**Problem details**
Answer these questions from the passage on the Ansar Dine split in Mali.
(a) What did the fighters led by Alghabass Ag Intalla name their new organization?
(b) How and when did Ibrahim ag Bahanga die?
(c) Which unit leads the airmobile group being relocated to Segou?

Start of Source passage

Elements of the Ansar Dine armed group, which had been fighting as a proxy of al Qaeda in the Islamic Maghreb, experienced a split in their ranks Jan. 24. These fighters — led by Alghabass Ag Intalla, the son of the patriarch of the ethnic Tuareg Ifoghas clan — said they would break with others in Ansar Dine and create their own organization, the Islamic Movement for the Azawad. The remaining elements of Ansar Dine are those led by Iyad ag Ghali, a senior Tuareg militia commander. Ghali participated in Tuareg rebellions in the 1990s and 2000s and became the rebel leader in the Kidal region after his co-leader, Ibrahim ag Bahanga, died in a car accident in August 2011.
Can the New Group Be an Ally?
Intalla's split from Ghali would mark an erosion of the militants' war-fighting capability in Kidal region, an area to which al Qaeda in the Islamic Maghreb will likely retreat once it pulls back from the regions of Timbuktu and Gao. Intalla and his followers among the Ifoghas clansmen could play a significant role in providing intelligence on militant movements and supply lines. But the group will not automatically become an ally for the Malian government. Pro-government forces will first need to see evidence of the group's credibility and reliability.
Intalla fully yielded his influence and clansmen to al Qaeda in the Islamic Maghreb in 2012 in an attempt to wrest political control of the Kidal region from the southern-based Malian government. Ghali, who is also Ifoghas, and his militia can claim just as much influence in Kidal region, though more through force of arms than through traditional leadership. The two are interdependent and cannot easily disentangle themselves, so it will not be easy for interventionist forces to support Intalla's new organization if they are indeed considering this. Guns sent to Intalla's organization could get into the hands of rebels overnight. In a longer-term political settlement, once security in northern Mali is achieved, Intalla's influence could play a very significant role should his group credibly switch from enabling jihadism to supporting the Malian government.
In the meantime, French forces have accomplished their initial objective of securing central Mali, and they continue to conduct airstrikes and carry out missions in northern Mali. Malian forces have recaptured the central Malian villages of Diabaly, Konna, Douentza and Hombori as militants have been forced to retreat back into northern Mali. The focus of French activity is now on pushing their assets forward — they have already moved their main contingent of ground forces toward Diabaly and Mopti, the two main French positions closest to northern Mali. The airmobile group, with the 5th Combat Helicopter Regiment in the lead, is also being relocated to Segou in central Mali, bringing it closer to the area where combat operations are taking place.

End of Source passage
Start of Exercise data

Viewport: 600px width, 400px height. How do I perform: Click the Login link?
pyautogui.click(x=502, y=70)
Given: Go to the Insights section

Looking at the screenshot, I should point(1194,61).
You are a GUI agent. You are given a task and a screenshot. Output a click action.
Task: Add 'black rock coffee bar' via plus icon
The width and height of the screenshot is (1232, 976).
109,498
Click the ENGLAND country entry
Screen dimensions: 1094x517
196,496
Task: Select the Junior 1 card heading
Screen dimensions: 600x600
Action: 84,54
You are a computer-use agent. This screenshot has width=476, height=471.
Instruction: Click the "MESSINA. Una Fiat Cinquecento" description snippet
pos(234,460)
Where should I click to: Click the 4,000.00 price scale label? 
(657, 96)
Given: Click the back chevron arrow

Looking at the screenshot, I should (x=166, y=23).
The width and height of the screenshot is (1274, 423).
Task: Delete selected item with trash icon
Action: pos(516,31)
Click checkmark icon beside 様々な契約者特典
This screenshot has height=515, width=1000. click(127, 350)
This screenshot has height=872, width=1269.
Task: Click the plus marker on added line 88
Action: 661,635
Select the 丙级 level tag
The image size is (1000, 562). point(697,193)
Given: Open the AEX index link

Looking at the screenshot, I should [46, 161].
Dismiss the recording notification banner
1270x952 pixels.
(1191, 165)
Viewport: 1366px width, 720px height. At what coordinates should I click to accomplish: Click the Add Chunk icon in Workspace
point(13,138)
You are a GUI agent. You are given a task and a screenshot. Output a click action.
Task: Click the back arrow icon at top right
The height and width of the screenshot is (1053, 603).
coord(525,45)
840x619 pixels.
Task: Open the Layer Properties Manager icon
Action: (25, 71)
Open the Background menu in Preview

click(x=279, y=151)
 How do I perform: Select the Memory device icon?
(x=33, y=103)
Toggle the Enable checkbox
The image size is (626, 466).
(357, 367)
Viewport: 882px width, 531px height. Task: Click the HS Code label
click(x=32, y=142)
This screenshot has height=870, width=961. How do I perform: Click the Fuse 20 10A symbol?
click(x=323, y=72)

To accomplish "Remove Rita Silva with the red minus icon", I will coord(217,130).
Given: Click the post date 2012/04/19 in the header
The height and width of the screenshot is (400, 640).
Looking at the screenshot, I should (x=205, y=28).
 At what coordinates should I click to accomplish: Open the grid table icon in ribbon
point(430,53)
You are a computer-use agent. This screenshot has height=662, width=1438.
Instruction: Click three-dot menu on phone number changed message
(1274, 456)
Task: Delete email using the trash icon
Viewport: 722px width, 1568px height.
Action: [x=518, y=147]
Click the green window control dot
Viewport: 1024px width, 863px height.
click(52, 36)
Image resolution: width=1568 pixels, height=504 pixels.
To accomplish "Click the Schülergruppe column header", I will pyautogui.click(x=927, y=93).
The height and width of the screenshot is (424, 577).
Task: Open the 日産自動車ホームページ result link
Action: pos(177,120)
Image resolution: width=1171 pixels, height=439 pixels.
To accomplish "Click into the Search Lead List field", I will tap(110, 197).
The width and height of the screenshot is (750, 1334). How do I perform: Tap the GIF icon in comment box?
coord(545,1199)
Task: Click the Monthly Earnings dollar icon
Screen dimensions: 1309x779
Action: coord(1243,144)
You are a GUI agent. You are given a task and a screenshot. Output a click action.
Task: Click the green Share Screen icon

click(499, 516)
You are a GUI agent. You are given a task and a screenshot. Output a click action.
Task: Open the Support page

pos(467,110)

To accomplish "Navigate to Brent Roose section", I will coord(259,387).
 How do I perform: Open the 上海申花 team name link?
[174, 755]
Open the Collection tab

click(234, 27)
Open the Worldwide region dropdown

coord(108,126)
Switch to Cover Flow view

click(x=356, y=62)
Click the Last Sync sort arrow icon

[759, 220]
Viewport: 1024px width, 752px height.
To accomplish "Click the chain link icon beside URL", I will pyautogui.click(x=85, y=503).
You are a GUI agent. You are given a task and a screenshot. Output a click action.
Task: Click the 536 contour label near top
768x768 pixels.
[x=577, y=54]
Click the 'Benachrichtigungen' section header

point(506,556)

End of Exercise data

**Written answer**
(a) The Islamic Movement for the Azawad.
(b) He died in a car accident in August 2011.
(c) The 5th Combat Helicopter Regiment.